If the only goal of a researcher is to prevent bias it suffices to make a mental note of the planned analyses, or to verbally agree upon the planned analysis with collaborators, assuming we will perfectly remember our plans when analyzing the data. The reason to write down an analysis plan is not to prevent bias, but to transparently prevent bias. By including transparency in the definition of preregistration it becomes clear that the main goal of preregistration is to convince others that the reported analysis tested a clearly specified prediction. Not all approaches to knowledge generation value prediction, and it is important to evaluate if your philosophy of science values prediction to be able to decide if preregistration is a useful tool in your research. Mayo (2018) presents an overview of different arguments for the role prediction plays in science and arrives at a severity requirement: We can build on claims that passed tests that were highly capable of demonstrating the claim was false, but supported the prediction nevertheless. This requires that researchers who read about claims are able to evaluate the severity of a test. Preregistration facilitates this.

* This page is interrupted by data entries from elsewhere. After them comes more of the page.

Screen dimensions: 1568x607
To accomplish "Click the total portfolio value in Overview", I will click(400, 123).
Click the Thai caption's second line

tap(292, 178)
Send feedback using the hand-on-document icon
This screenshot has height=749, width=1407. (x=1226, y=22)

Although falsifying theories is a complex issue, falsifying statistical predictions is straightforward. Researchers can specify when they will interpret data as support for their claim based on the result of a statistical test, and when not. An example is a directional (or one-sided) t-test testing whether an observed mean is larger than zero. Observing a value statistically smaller or equal to zero would falsify this statistical prediction (as long as statistical assumptions of the test hold, and with some error rate in frequentist approaches to statistics). In practice, only range predictions can be statistically falsified. Because resources and measurement accuracy are not infinitely large, there is always a value close enough to zero that is statistically impossible to distinguish from zero. Therefore, researchers will need to specify at least some possible outcomes that would not be considered support for their prediction that statistical tests can pick up on. How such bounds are determined is a massively understudied problem in psychology, but it is essential to have falsifiable predictions.

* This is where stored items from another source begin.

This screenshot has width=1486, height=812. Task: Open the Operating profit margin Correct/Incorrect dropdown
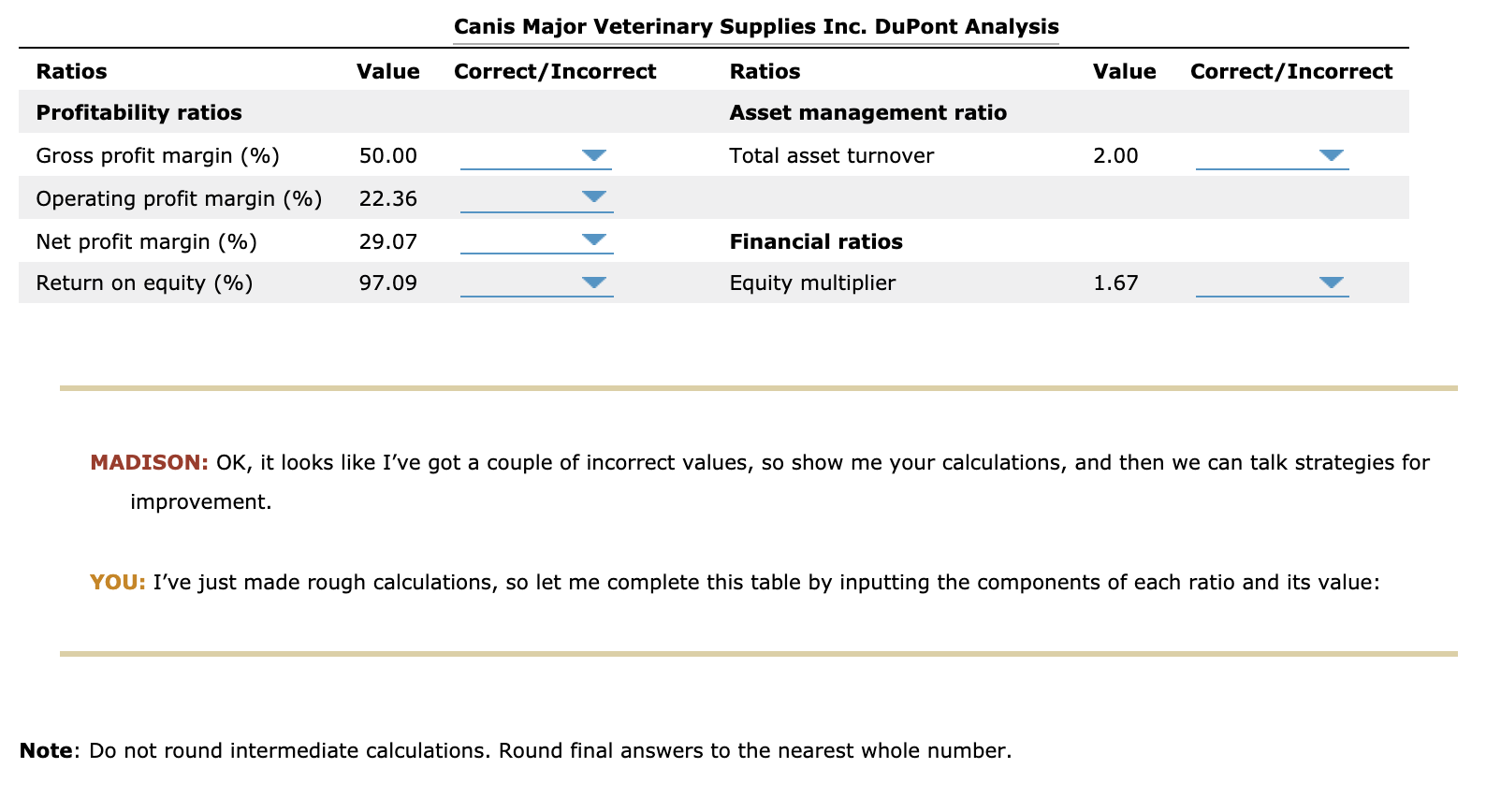536,198
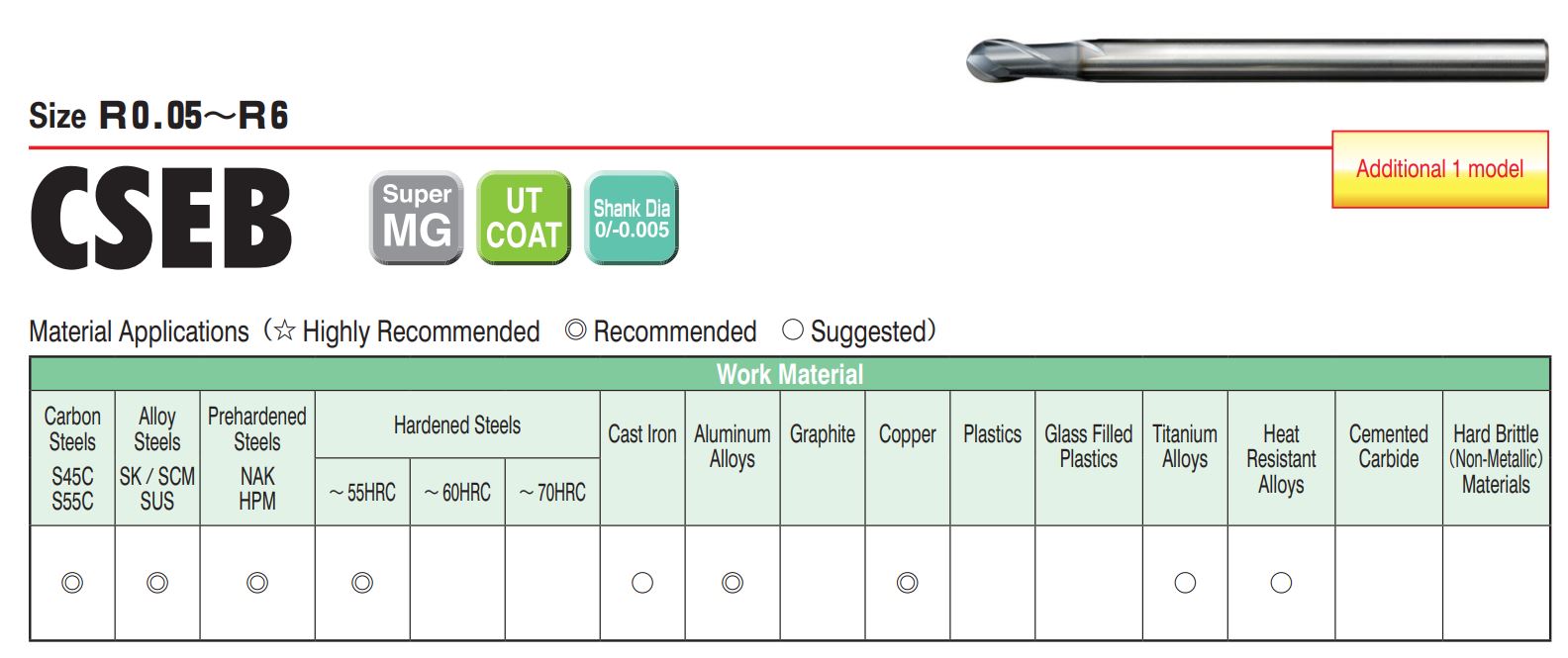Click the Highly Recommended star legend
Screen dimensions: 1568x658
(407, 331)
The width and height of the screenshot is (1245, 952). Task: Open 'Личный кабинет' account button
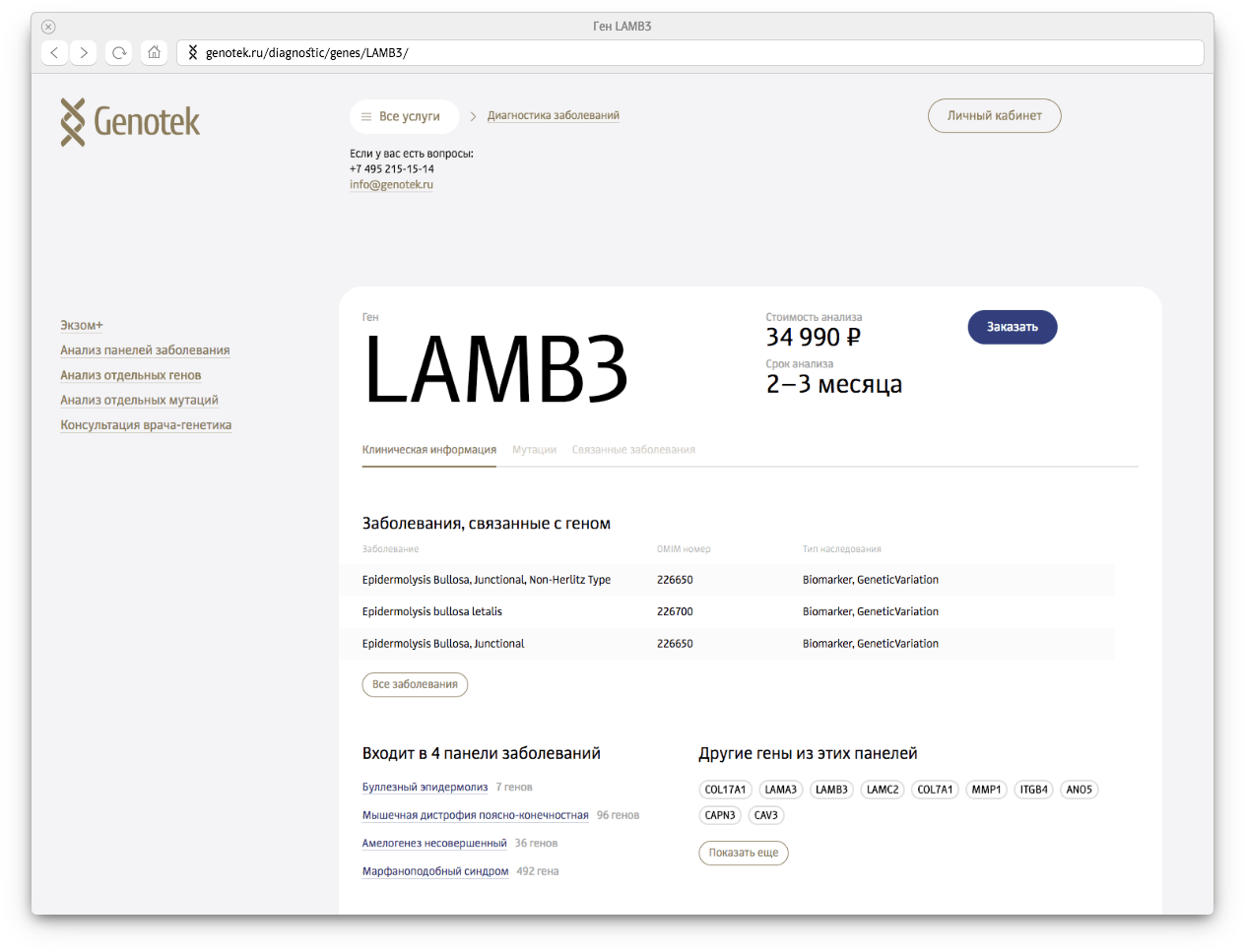(x=994, y=116)
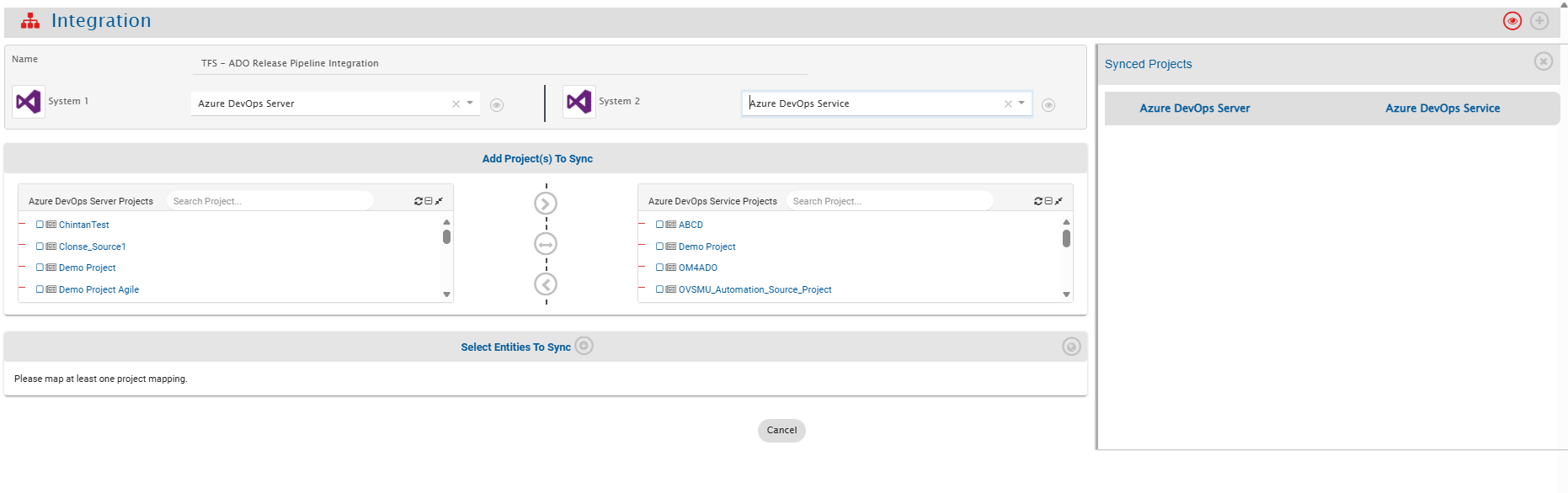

Where bounds of a range prediction enable statistical falsification, the specification of these bounds is not enough to evaluate how highly capable a test was to demonstrate a claim was wrong. Meehl (1990) argues that we are increasingly impressed by a prediction, the more ways a prediction could have been wrong.  He writes (1990, p. 128): “The working scientist is often more impressed when a theory predicts something within, or close to, a narrow interval than when it predicts something correctly within a wide one.” Imagine making a prediction about where a dart will land if I throw it at a dartboard. You will be more impressed with my darts skills if I predict I will hit the bullseye, and I hit the bullseye, than when I predict to hit the dartboard, and I hit the dartboard. Making very narrow range predictions is a way to make it statistically likely to falsify your prediction, if it is wrong. It is also possible to make theoretically risky predictions, for example by predicting you will only observe a statistically significant difference from zero in a hypothesis test if a very specific set of experimental conditions is met that all follow from a single theory. Regardless of how researchers increase the capability of a test to be wrong, the approach to scientific progress described here places more faith in claims based on predictions that have a higher capability of being falsified, but where data nevertheless supports the prediction. Anyone is free to choose a different philosophy of science, and create a coherent analysis of the goals of preregistration in that framework, but as far as I am aware, Mayo’s severity argument currently provides one of the few philosophies of science that allows for a coherent conceptual analysis of the value of preregistration.
Researchers admit to research practices that make their predictions, or the empirical support for their prediction, look more impressive than it is. One example of such a practice is optional stopping, where researchers collect a number of datapoints, perform statistical analyses, and continue the data collection if the result is not statistically significant. In theory, a researcher who is willing to continue collecting data indefinitely will always find a statistically significant result. By repeatedly looking at the data, the Type 1 error rate can inflate to 100%. Even though in practice the inflation will be smaller, optional stopping strongly increases the probability that a researcher can interpret their result as support for their prediction. In the extreme case, where a researcher is 100% certain that they will observe a statistically significant result when they perform their statistical test, their prediction will never be falsified. Providing support for a claim by relying on optional stopping should not increase our faith in the claim by much, or even at all. As Mayo (2018, p. 222) writes: “The good scientist deliberately arranges inquiries so as to capitalize on pushback, on effects that will not go away, on strategies to get errors to ramify quickly and force us to pay attention to them. The ability to register how hunting, optional stopping, and cherry picking alter their error-probing capacities is a crucial part of a method’s objectivity.” If researchers were to transparently register their data collection strategy, readers could evaluate the capability of the test to falsify their prediction, conclude this capability is very small, and be relatively unimpressed by the study. If the stopping rule keeps the probability of finding a non-significant result when the prediction is incorrect high, and the data nevertheless support the prediction, we can choose to act as if the claim is correct because it has been severely tested. Preregistration thus functions as a tool to allow other researchers te transparently evaluate the severity with which a claim has been tested.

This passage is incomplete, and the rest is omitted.